10 Alan Watts Quotes about happiness
Alan Watts was a British-born, naturalised American theosopher, writer and speaker, who dedicated his life’s work to making the teachings of the Eastern philosophies accessible to the folks in the West. The brilliant, sharp, and above all, highly amusing Zen Buddhist was a natural orator, and of all the great thinkers from recent decades, I truly wish I’d had the good fortune to hear him speak in public.
Watts wrote 25 books while he was alive, covering philosophy, observing and analysing the metaphysical or mystical, and the anatomy and psychology of Eastern and Western religions.

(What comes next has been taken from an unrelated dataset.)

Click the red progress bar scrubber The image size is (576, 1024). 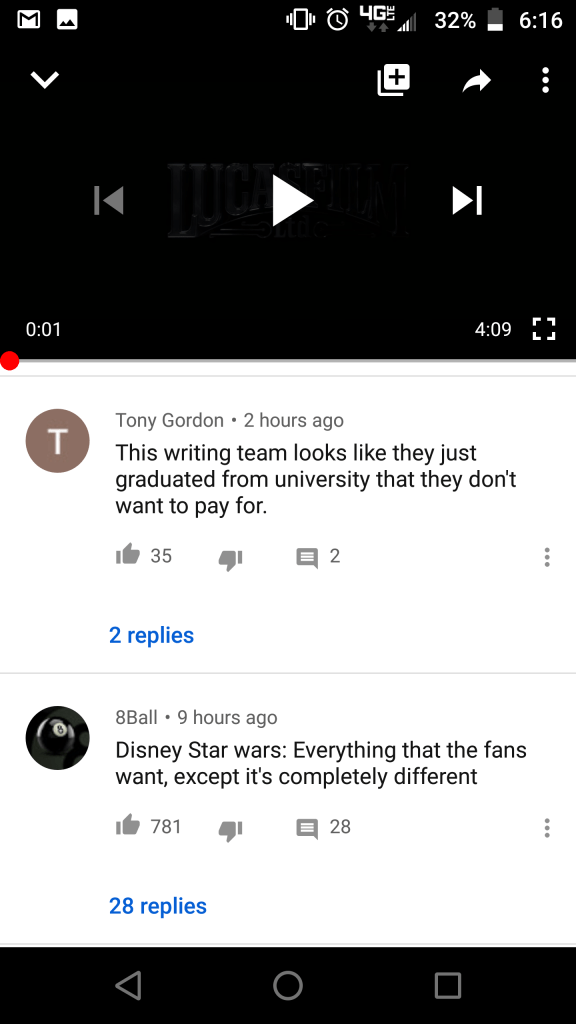9,360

We talk about Alan Watts from time to time on the How to Die Happy podcast, and I’ve no doubt that’ll continue for a long time to come.
One of Watts’ books was titled The Meaning of Happiness, which is undoubtedly relevant to you, our listeners, given the topic at hand. How to be happy? What does happiness mean to each of us and to the collective? While the book dives deeply into religious and philosophical territories to discuss humankind’s endless search for these answers, the clue was right there all along, in the book’s original title. You see, Watts wanted to call the book The Anatomy of Acceptance, but the publishers had other ideas.

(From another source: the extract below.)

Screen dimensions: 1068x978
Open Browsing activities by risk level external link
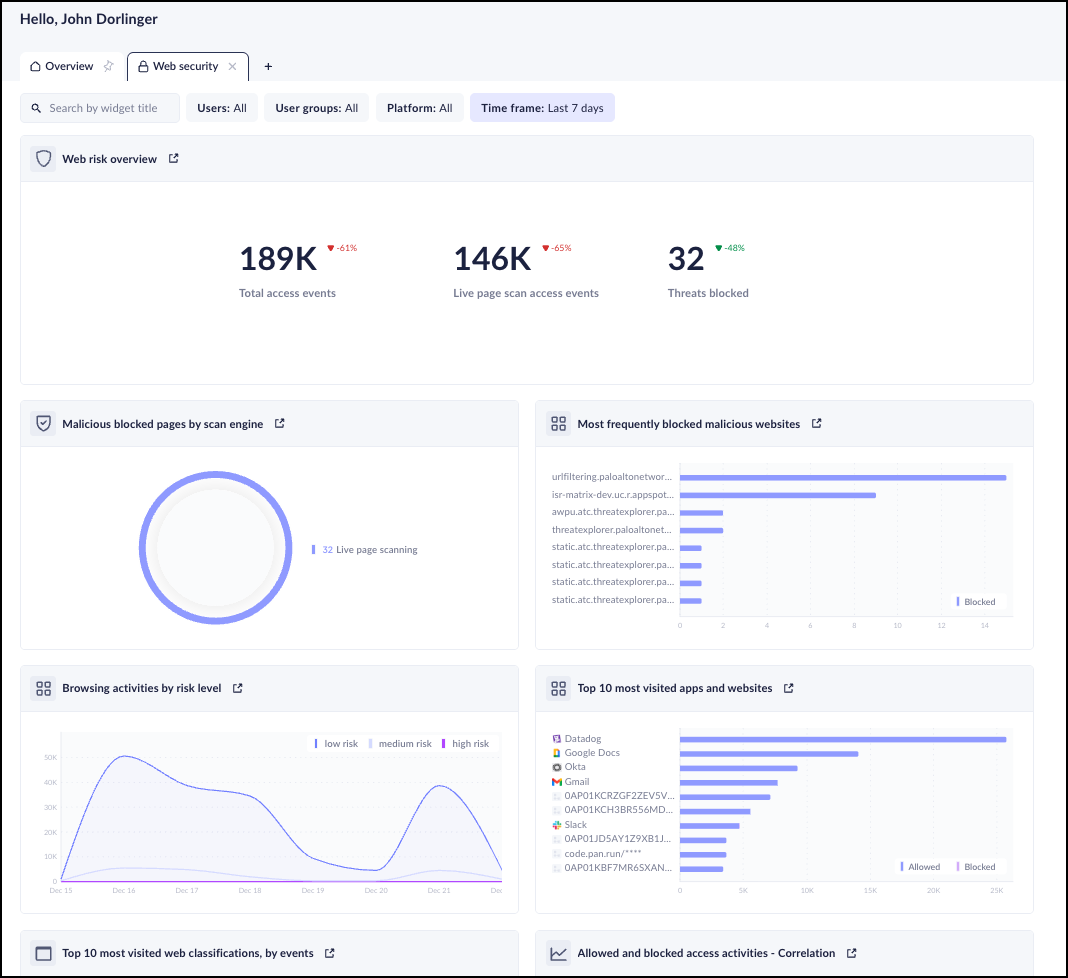[238, 688]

Nonetheless, within the text, he still does a beautiful job of exploring the riches offered by understanding the nature of acceptance, its relationship with suffering driven by our relentless intolerance for change in all its impermanent forms. Simply put, to fully appreciate suffering, change, and acceptance is to find the answer to the initially posed question. And no doubt, we’ll spend many an hour exploring this in future episodes.

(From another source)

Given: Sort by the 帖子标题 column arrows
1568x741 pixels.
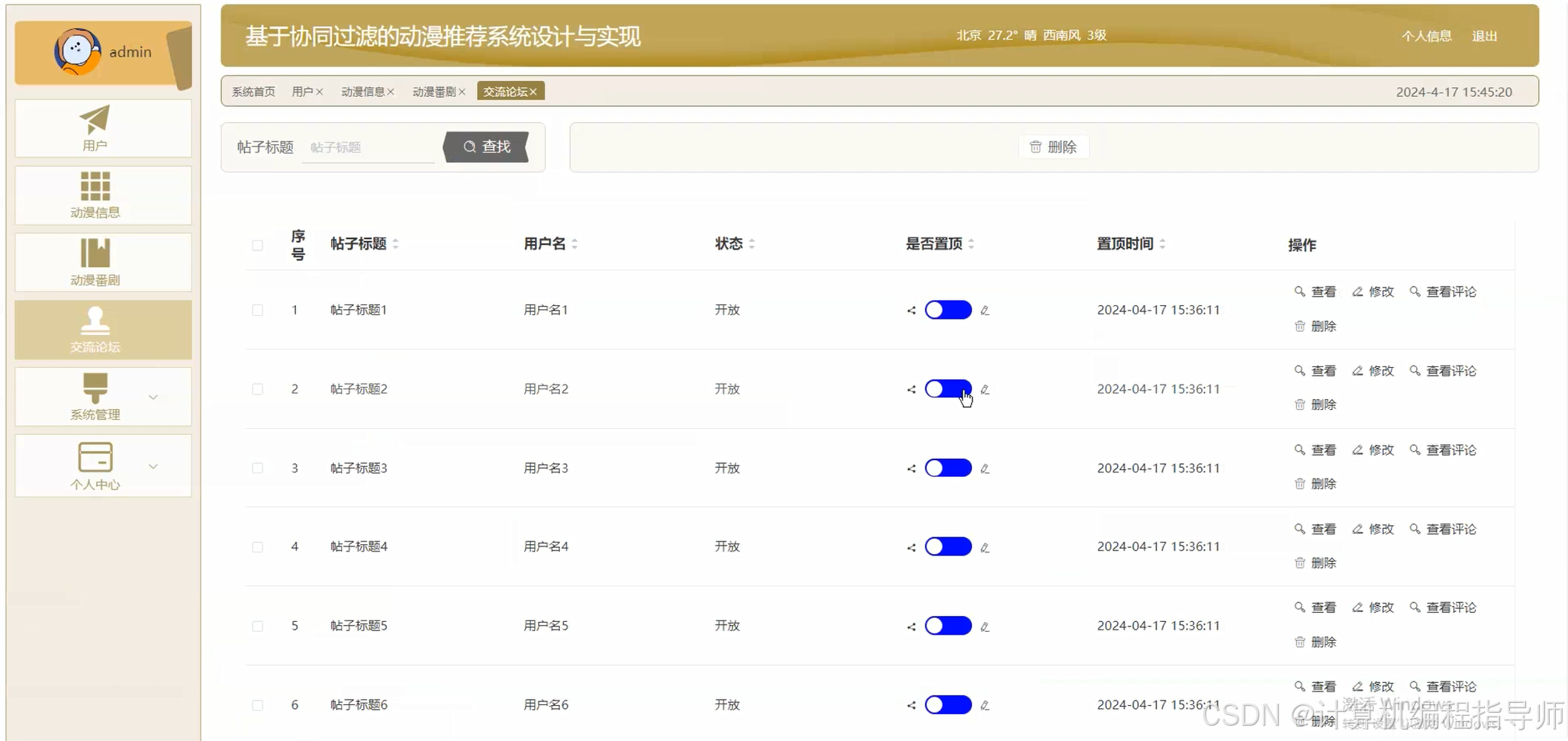Looking at the screenshot, I should pyautogui.click(x=395, y=244).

Meanwhile, here are ten quotes about happiness from Alan Watts.
#01
“For man is always bound so long as he depends for his happiness on a partial experience; joy must always give way to sorrow; otherwise, it can never be known as joy.”
#02
“All men suffer, but not all are unhappy, for unhappiness is a reaction to suffering, not suffering itself.”
#03
“Nothing that is isolated can live, since the two most important characteristics of life are circulation and change.”
#04
“Those who search for happiness do not find it because they do not understand that the object of the search is the seeker.”
#05
“For while scientist and logician dissect and analyse, the mystic looks for meaning in the whole.”
#06
“Thus, if man is to realise again his fundamental unity and harmony with life, he must proceed by the roundabout way of trying to get that which he already has until he convinces himself of his own folly. For it is only by trying to accept life as a whole that we can make ourselves aware that there was never any real need to try and that spirituality is, in fact, a matter of “becoming what we are.”
#07
“Unaccepted, the universe has no meaning; it is senseless fate and chaos, but acceptance is a way of discovering meaning, not of manufacturing it.”
#08
“Much of the secret of life consists in knowing how to laugh and also how to breathe.”
#09
“Don’t hurry for anything, and Don’t worry about the future. Don’t worry about what progress you’re making. Just be entirely content to be aware of what is.”
#10
“Don’t make a distinction between work and play. Regard everything that you’re doing as play, and don’t regard for one minute that you have to be serious about it.”